Ovulation really does change women’s behavior

By ANI
Thursday, August 19, 2010

WASHINGTON - Ovulation changes a woman’s behavior in a startling number of ways from the way she walks, talks and dresses to the men she flirts with, according to a new study.

According to experts, the new findings might offer some practical tips for women to boost their online dating prospects; for scientists to develop new kinds of ovulation detection kits; or for marketers to target sales of clothes and jewelry.

Why does ovulation change women’s behavior in such subtle yet fundamental ways? Experts propose that it’s an innate and subtle strategy to both attract the most desirable guys and convince them to stick around for the long haul.

“The idea is that women turn up everything that has to do with femininity” at ovulation, Discovery News quoted Greg Bryant, an evolutionary psychologist at the University of California, Los Angeles, as saying.

Starting in the 1990s, studies began to show that in the days before ovulation women start to become more attracted to men who have deeper voices and more chiseled, masculine and symmetrical faces.

According to some studies, that may be because men who look like George Clooney are more likely to have dominant social roles, better genes and stronger immune systems.

Women who are in relationships exhibit the most extreme spike in interest for masculine men around ovulation.
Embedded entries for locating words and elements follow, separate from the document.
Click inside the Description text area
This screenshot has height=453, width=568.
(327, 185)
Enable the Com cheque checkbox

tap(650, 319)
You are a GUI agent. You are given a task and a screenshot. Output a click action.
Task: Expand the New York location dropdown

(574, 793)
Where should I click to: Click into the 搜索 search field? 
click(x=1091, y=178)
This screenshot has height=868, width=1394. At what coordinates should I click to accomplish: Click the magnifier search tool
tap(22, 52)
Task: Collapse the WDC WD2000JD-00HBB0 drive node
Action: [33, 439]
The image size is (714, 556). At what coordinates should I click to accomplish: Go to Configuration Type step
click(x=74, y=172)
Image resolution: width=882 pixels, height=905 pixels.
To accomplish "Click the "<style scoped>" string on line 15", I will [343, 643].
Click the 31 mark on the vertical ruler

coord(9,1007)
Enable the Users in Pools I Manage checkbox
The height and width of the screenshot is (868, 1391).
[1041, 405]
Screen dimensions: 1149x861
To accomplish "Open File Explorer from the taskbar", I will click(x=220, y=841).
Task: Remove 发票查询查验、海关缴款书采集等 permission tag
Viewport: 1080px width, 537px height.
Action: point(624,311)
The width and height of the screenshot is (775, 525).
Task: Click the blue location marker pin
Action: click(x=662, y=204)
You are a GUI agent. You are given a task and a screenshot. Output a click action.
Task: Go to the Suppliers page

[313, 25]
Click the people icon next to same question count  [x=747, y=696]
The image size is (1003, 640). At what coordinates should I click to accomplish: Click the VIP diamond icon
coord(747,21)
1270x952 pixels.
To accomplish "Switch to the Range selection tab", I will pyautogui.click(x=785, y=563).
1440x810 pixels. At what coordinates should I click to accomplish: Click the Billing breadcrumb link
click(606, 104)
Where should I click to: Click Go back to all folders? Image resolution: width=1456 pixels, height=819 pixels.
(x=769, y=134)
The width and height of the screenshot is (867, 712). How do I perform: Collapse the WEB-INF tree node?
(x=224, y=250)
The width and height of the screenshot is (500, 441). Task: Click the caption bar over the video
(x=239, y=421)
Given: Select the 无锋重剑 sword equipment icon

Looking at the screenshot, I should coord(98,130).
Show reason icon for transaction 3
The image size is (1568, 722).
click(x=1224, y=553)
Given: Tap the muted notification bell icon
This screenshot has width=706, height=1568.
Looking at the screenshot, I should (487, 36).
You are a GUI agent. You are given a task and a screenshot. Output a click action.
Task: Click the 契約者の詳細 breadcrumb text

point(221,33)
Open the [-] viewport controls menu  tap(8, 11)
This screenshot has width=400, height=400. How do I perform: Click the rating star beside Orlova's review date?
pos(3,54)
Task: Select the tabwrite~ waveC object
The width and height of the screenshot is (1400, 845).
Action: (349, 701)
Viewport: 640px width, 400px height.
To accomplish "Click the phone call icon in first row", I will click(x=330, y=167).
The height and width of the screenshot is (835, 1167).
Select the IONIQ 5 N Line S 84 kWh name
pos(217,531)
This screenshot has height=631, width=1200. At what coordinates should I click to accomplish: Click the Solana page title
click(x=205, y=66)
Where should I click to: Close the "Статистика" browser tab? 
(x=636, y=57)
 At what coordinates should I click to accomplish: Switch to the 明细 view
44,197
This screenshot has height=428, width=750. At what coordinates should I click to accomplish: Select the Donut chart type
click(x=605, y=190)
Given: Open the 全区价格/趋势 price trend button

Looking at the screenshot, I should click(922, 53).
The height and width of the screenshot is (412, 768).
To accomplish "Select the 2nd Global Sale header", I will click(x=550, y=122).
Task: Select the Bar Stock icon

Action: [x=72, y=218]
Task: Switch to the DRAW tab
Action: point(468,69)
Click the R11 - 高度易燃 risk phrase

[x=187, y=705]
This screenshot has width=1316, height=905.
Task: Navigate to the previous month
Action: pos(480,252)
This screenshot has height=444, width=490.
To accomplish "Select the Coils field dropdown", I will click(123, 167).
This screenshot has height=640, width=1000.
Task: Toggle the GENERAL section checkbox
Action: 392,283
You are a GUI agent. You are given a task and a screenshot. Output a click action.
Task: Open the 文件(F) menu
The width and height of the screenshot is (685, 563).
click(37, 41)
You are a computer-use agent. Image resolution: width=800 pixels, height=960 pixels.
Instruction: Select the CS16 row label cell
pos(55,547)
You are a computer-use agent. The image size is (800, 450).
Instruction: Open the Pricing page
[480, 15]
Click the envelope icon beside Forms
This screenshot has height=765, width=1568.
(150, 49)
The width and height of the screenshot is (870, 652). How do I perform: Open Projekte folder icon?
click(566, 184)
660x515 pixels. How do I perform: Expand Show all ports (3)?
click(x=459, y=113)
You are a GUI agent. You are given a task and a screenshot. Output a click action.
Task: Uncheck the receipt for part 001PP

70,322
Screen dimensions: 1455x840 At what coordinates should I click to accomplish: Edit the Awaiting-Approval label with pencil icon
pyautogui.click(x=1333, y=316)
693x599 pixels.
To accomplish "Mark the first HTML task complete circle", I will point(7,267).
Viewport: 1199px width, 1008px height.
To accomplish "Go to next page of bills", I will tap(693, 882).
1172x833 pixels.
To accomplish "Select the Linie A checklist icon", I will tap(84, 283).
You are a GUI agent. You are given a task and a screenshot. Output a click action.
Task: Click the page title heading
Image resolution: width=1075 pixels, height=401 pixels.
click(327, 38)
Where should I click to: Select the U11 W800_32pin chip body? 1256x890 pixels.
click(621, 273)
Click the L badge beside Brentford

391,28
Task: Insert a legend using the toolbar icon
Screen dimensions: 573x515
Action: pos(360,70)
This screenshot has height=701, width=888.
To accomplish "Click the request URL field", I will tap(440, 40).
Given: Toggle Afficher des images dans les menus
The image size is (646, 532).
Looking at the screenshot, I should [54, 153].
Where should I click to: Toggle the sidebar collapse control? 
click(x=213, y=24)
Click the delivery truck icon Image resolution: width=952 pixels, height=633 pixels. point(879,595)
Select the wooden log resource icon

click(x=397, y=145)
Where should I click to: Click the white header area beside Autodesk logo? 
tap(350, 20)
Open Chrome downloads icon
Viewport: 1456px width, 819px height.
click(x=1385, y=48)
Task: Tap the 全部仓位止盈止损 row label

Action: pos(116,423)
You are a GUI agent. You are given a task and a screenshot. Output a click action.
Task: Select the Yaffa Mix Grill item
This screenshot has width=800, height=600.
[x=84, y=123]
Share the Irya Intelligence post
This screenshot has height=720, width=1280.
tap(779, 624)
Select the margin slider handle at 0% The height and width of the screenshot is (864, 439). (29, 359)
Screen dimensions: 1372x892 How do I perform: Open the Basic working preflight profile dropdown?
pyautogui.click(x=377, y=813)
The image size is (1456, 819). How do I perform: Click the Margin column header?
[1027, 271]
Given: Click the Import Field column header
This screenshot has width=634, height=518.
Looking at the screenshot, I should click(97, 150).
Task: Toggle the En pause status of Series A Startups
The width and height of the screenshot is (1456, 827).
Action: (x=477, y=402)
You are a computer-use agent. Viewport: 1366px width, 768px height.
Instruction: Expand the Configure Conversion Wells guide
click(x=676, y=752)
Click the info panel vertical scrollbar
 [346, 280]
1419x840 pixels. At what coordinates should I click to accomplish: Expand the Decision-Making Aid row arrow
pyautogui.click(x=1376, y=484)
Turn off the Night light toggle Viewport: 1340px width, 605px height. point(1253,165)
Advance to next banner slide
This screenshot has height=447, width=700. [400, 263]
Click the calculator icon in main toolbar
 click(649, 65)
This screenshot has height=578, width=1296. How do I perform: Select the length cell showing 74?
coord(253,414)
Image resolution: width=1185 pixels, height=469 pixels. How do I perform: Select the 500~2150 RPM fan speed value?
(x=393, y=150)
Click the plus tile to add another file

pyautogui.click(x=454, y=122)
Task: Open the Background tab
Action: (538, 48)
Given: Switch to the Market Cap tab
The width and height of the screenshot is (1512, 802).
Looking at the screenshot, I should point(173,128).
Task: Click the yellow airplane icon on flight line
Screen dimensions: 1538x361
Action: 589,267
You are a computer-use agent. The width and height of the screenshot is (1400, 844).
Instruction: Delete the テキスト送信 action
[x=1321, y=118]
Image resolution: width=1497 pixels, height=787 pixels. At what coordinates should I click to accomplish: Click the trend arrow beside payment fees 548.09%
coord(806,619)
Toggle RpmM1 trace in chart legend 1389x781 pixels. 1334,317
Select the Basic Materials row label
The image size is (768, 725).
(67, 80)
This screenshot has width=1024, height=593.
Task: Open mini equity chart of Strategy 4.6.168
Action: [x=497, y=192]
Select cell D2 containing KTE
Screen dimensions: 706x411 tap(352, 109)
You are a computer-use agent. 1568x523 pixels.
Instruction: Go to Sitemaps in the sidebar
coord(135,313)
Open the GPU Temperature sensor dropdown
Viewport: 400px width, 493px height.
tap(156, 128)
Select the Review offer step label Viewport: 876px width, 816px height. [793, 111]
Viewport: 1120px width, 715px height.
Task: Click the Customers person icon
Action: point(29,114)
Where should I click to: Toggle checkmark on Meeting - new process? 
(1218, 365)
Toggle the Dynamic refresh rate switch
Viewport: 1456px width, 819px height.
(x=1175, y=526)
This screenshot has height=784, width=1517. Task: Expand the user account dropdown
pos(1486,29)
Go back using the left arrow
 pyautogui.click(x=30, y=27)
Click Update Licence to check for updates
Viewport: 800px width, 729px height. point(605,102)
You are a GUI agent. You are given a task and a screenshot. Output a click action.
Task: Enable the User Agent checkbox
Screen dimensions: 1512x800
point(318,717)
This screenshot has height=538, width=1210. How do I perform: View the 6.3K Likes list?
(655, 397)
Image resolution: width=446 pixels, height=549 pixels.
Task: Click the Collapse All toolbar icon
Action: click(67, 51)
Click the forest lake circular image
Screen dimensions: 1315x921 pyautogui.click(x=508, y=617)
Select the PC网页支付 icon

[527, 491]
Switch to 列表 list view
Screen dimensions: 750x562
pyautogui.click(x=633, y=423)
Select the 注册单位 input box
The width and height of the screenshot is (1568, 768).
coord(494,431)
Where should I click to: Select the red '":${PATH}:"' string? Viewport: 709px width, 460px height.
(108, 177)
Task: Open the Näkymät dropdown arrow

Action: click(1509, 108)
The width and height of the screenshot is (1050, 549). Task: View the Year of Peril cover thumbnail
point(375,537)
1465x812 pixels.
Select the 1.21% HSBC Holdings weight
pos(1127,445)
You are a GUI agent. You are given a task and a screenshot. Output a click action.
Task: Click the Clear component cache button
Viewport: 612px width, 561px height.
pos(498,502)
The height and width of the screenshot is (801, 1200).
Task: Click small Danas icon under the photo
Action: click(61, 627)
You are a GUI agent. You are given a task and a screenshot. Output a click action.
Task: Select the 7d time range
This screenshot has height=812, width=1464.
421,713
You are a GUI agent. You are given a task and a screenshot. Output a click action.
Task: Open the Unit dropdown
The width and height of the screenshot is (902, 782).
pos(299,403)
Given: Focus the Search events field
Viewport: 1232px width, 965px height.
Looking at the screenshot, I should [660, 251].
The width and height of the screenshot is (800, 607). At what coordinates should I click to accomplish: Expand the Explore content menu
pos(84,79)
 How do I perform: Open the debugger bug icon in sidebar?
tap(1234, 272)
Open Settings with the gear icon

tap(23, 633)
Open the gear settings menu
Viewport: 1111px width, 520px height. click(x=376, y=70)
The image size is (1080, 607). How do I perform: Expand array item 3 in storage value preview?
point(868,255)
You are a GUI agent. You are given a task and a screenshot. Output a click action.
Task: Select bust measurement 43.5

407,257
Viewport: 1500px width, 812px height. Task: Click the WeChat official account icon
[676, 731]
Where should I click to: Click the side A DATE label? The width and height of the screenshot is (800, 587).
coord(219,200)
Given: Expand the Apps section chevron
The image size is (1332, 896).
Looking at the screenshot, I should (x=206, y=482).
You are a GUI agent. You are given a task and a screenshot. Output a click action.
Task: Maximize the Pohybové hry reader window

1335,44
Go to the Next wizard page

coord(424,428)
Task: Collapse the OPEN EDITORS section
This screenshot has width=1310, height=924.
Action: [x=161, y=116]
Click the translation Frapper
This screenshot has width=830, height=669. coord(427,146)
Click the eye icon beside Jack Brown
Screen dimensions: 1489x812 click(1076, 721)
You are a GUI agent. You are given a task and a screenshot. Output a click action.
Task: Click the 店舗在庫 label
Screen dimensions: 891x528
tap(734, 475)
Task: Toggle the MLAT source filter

Kristina Durante, a social psychologist at the University of Minnesota, Twin Cities, said that the shift is even more exaggerated when they’re not happy with their current partners. Women are also more likely to cheat on their partners while ovulating.

Fertile women may even be better at getting the men they want. Adding to findings that men prefer the smell of women who are more fertile, a study published last year in the journal Psychological Science found that testosterone levels were higher in men after they smelled T-shirts worn by ovulating women than after smelling T-shirts worn by women who weren’t ovulating. Higher testosterone levels imply a higher likelihood of striking out in romantic pursuit.

Another study, published in 2007 in the journal Evolution and Human Behavior, found that lap dancers raked in higher tips when they were most fertile.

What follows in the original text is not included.